Elsevier

Surgical Neurology

Volume 38, Issue 3, September 1992, Pages 225-231
Surgical Neurology

Spinal epidural abscess: A report of 40 cases and review

https://doi.org/10.1016/0090-3019(92)90173-KGet rights and content

Abstract

Despite modern medical advances, the morbidity and mortality rates associated with spinal epidural abscess remain significant, and the diagnosis often is elusive. A retrospective study was undertaken to define better the incidence and clinical features of this infection, and to establish current diagnostic and therapeutic guidelines. Forty cases of spinal epidural abscess were encountered at our institution between July 1979 and March 1991. All medical records and radiological images were reviewed.

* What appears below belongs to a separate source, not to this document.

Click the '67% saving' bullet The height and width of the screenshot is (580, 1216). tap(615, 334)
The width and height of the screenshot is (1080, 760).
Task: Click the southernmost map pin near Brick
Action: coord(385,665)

We report a significant increase in the incidence of epidural abscess after June 1988 (p = 0.0195). Sixteen patients used drugs intravenously, and six had undergone spinal procedures. Twelve patients were misdiagnosed in various emergency rooms or clinics and discharged. Localized back pain, fever, and neurological deficit remained the typical clinical manifestations. Erythrocyte sedimentation rate was elevated uniformly when measured (21 cases). Magnetic resonance imaging was diagnostic specifically in 23 of 24 instances. The majority of patients underwent surgical drainage, but five selected patients were managed nonoperatively.

The highly variable presentation of spinal epidural abscess may confuse the diagnosis and delay indicated surgical intervention. Localized back pain in a febrile patient at significant risk for epidural abscess warrants erythrocyte sedimentation rate measurement. The presence of erythrocyte sedimentation rate elevation or evidence of spinal cord compression on physical examination are indications for immediate magnetic resonance imaging examination with contrast enhancement. Surgical drainage with sustained intravenous antibiotic treatment remains the cornerstone of therapy. Nonoperative management may be considered in selected cases.